For the lab report, mine was about close to 200 pages since I tried to be very thorough on capturing all the screenshots and code that I wrote. I do believe Offensive Security folks would like to see if you really spend time to complete the all the lab exercises. So if you can provide as much as evidence you work hard on those exercises, they will be more than happy to give you the 5 points
For the format-wise, I just used the OSCP standard report format as a baseline and work off from it.
For the screen capture, to be honest I don’t use it and unless u use a separate machine for web cam and another for actual testing, it might be laggy (unless u really have a good hardware :)) Just make sure to take all the screenshots. Taking screenshots and a good note is one of the most imperative skills when you become a pentester as well so just use OSCP lab as your practice hehe.
Lastly, I did see many of my friend who failed because of just “5 points” and regretting not doing lab report so I would say just do it if you want to kill OSCP at your first try
wow 200 pages ! that makes me feel better about my answers to the exercise questions.
I will try to keep all my screenshots organized and write the lab report as I go.
Do you have any recommendation for the buffer overflow portion?
should I worry about linux buffer overflow or just focus on windows?
and thanks for your detailed comment
Ive got 8boxes in PWK so far. Still havent found a network key yet though. Im just doing cherrytree for now. Ill go back and take screencaps before my time is up.
PWK/OSCP is 100% worth every penny. I love it, but their webui’s look like theyre from 2000-and-late. You would think they would spend some time/money on how the control pannel and other UI would look/operate, but whatever. Im just here to pop boxes and chew doublebubble :3
Type your comment> @r0xas said:
@nebulousanchor said:
While I failed the first attempt last month, one thing I did learn is to use screen capture software to video everything. Just in case you forget a screenshot, you can go back and grab it from the video. Also you can refresh on what you did in case your notes weren’t as detailed as they should have been.was it a time managing issue or the machines difficulty?
Mostly time management, some lack of skill in one item. In particular attempt, the 2x 20’s and 25 were very similar in many ways on initial recon and base lining. So by night time it was easy to get confused, was I on X or X or X. Stupid me was trying 3 at once especially when brain wasn’t working at 2am. The BOF and 10 pointer were cake and done within the first 90 minutes, write-ups included.

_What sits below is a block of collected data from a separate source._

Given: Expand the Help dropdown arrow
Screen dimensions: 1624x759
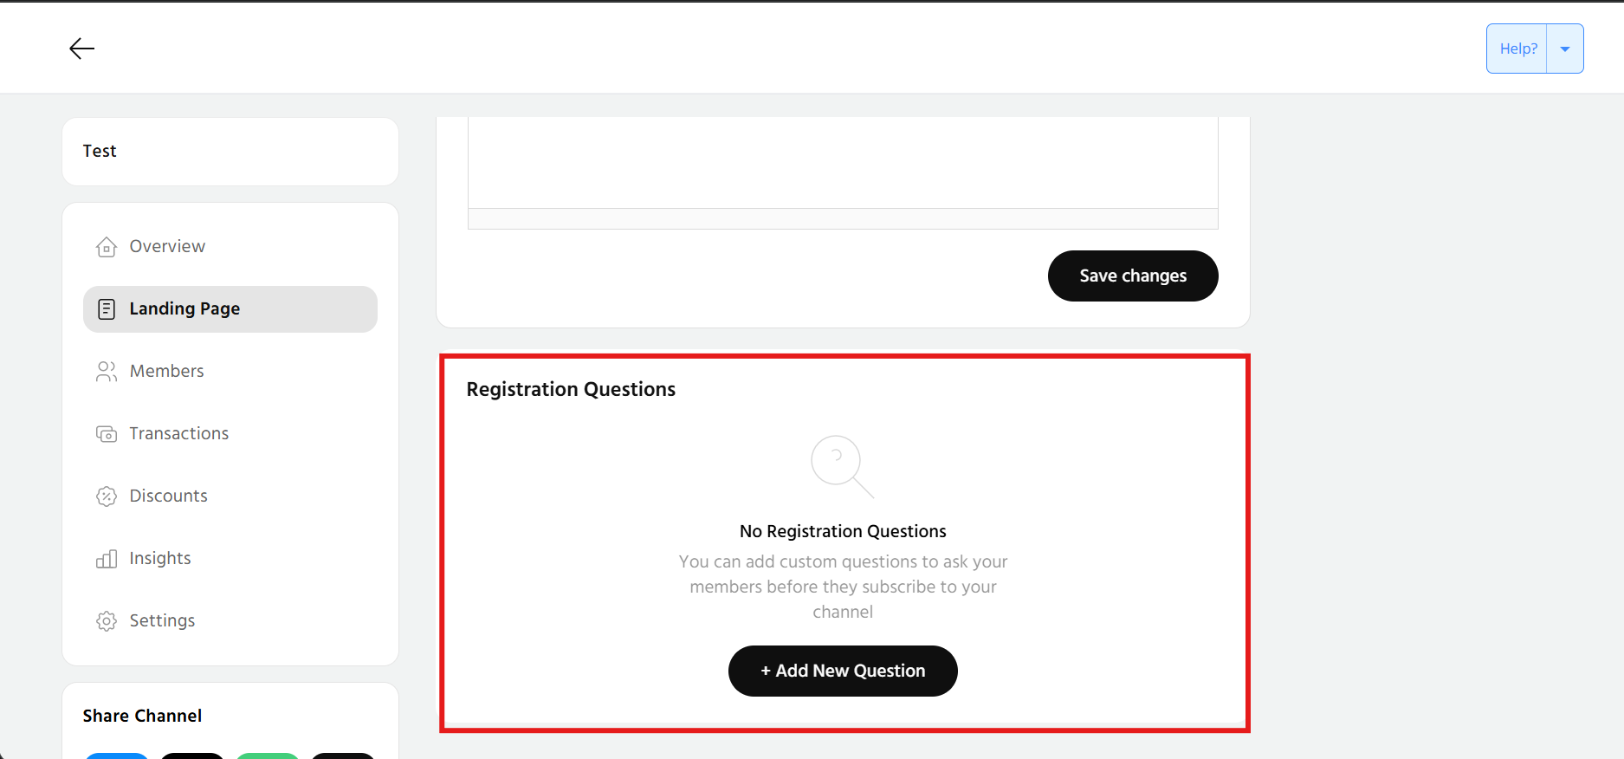Looking at the screenshot, I should click(1565, 49).
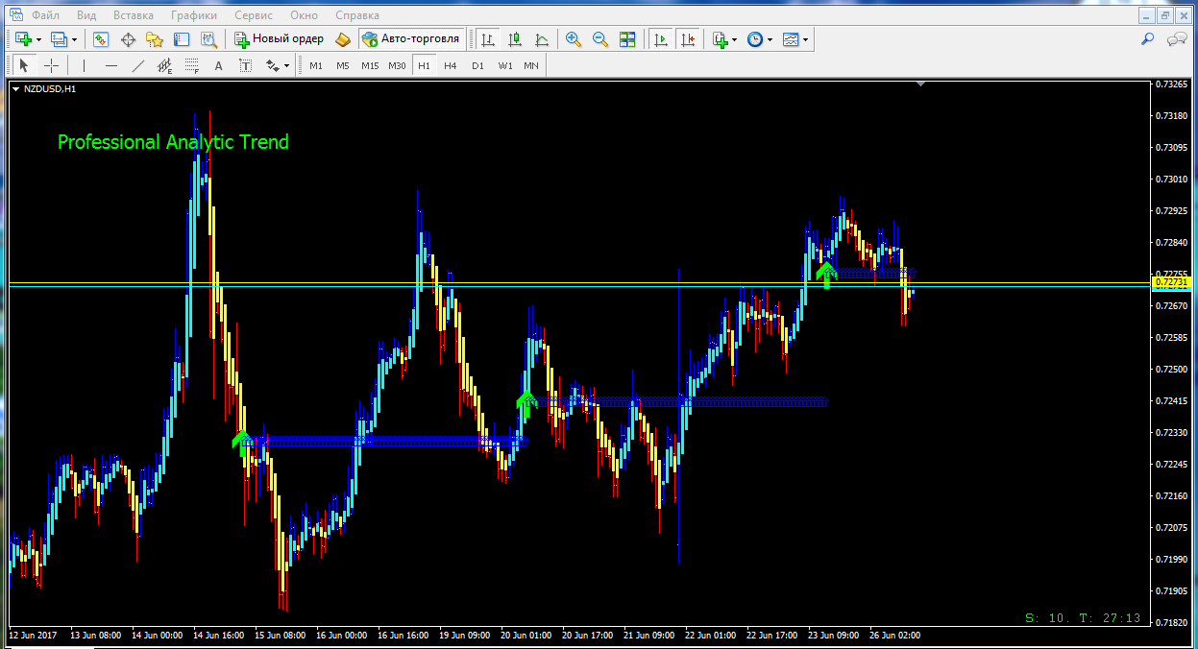1198x649 pixels.
Task: Expand the chart templates dropdown
Action: tap(805, 39)

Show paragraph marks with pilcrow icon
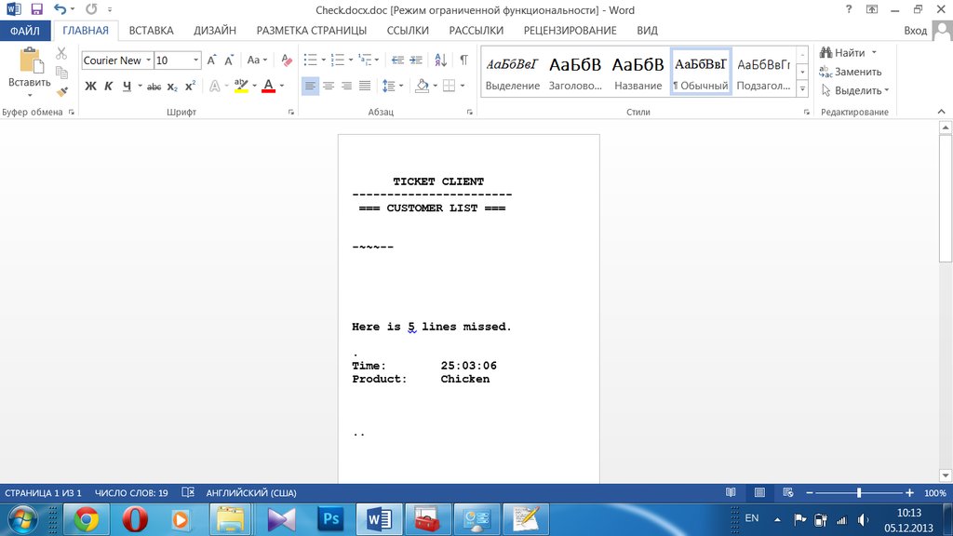tap(463, 60)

Start time was also an issue. I thought starting at my normal work start time was a good thing. It actually wasn’t. So on 12 Feb I am doing it different. Starting at 10pm, I will pop the BOF and 10 pointer by midnight. Brain still working, but tired I’ll get some sleep until 5am my normal wake up time. Now I have a full normal workday until 9:45pm to get the other 3. Previously I start the other 3 around 11am so by the time I hit the hard stuff I was already towards the end of my normal day to day brain function.
Additionally, I will institute a 2 hour rule for myself. Work a box for 2 hours, take 10 to write notes if needed, 20 min break, switch box. Unless I just started a priv esc, then I will defer for 30 minutes to see where I get.